■ Supplied entries ■
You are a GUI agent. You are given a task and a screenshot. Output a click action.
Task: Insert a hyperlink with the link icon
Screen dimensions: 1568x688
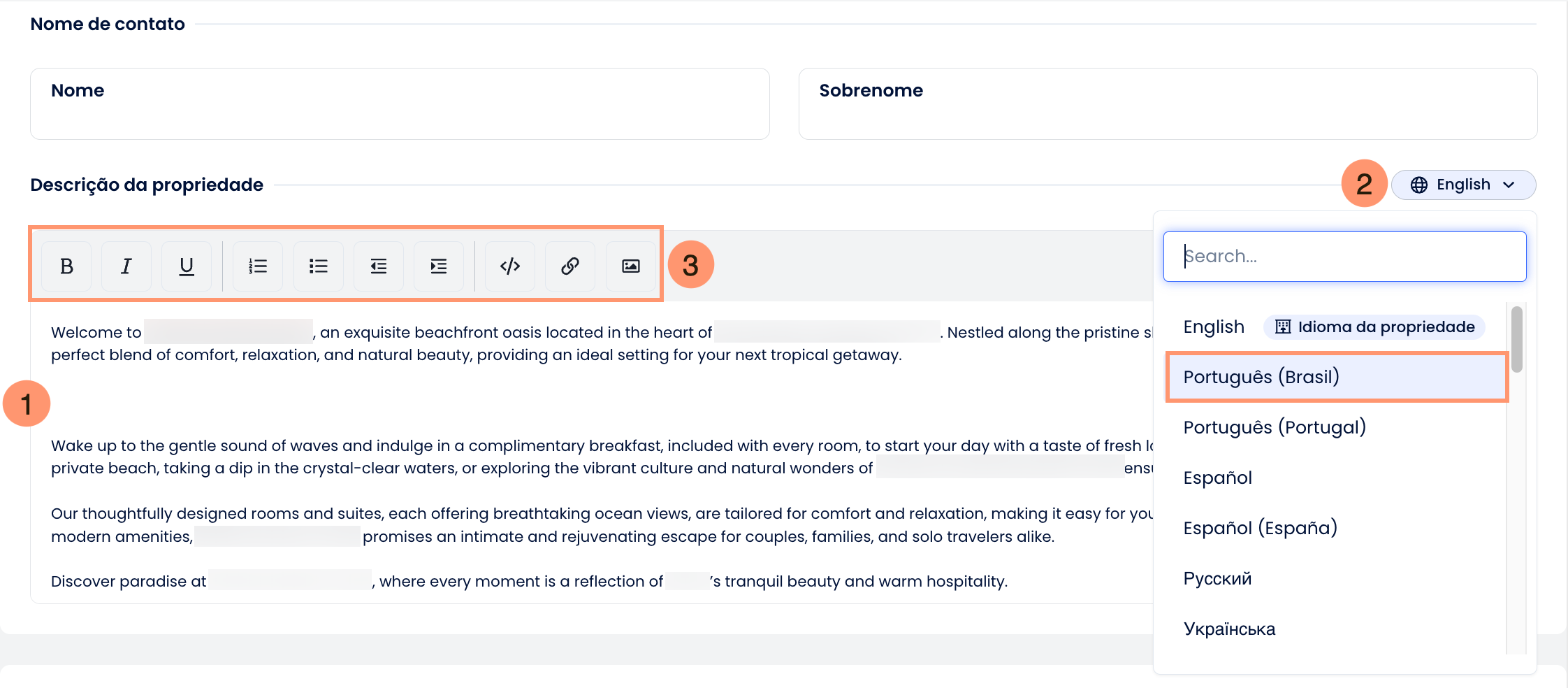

==

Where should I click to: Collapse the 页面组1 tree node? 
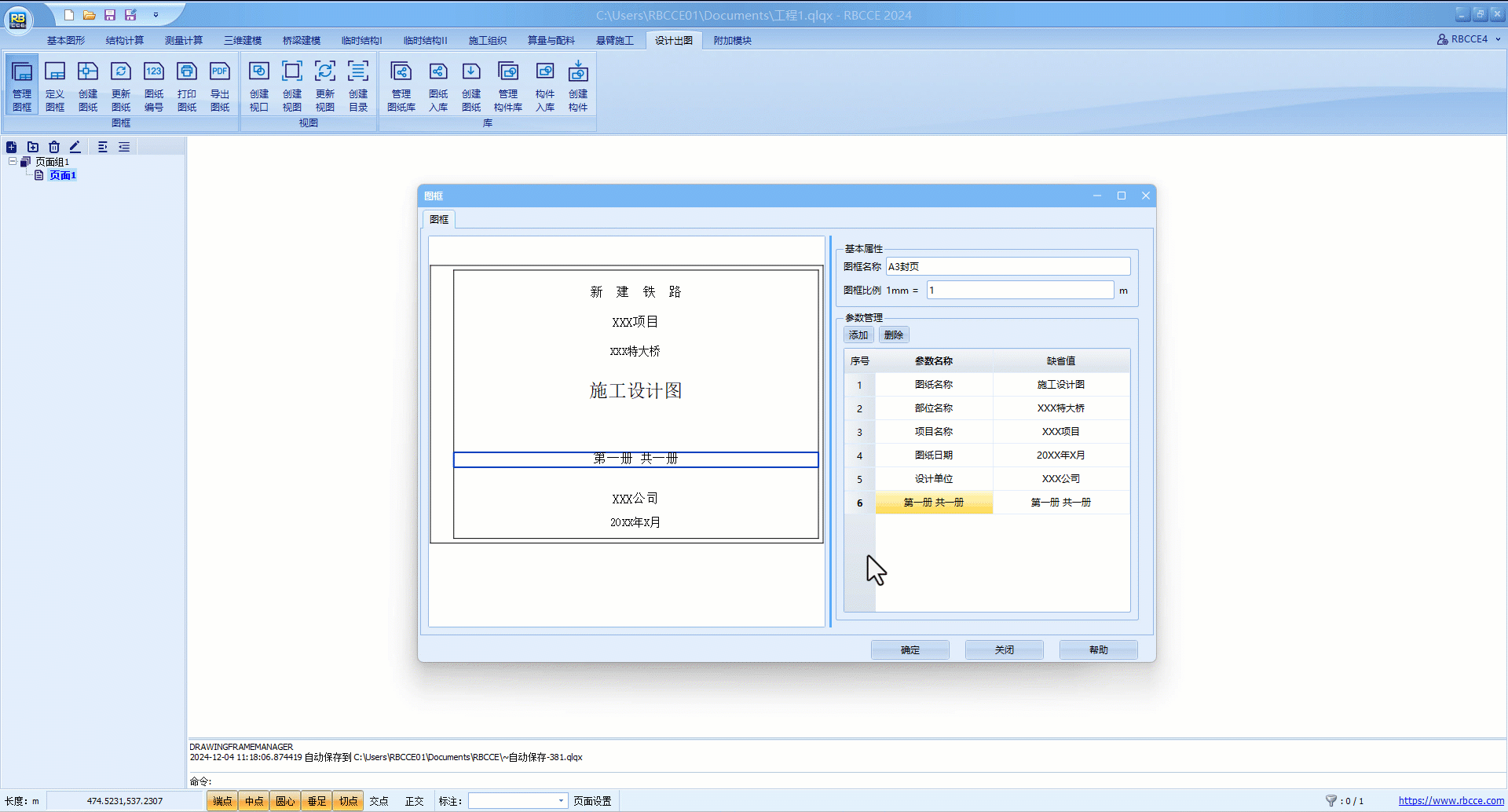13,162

■ About this exercise ■
Every line above from the line with "You are a GUI" to the line with "Screen dimensions: 1568x688" is wanted, ends included; write them out exactly and add no other line.

■ Result ■
You are a GUI agent. You are given a task and a screenshot. Output a click action.
Task: Insert a hyperlink with the link icon
Screen dimensions: 1568x688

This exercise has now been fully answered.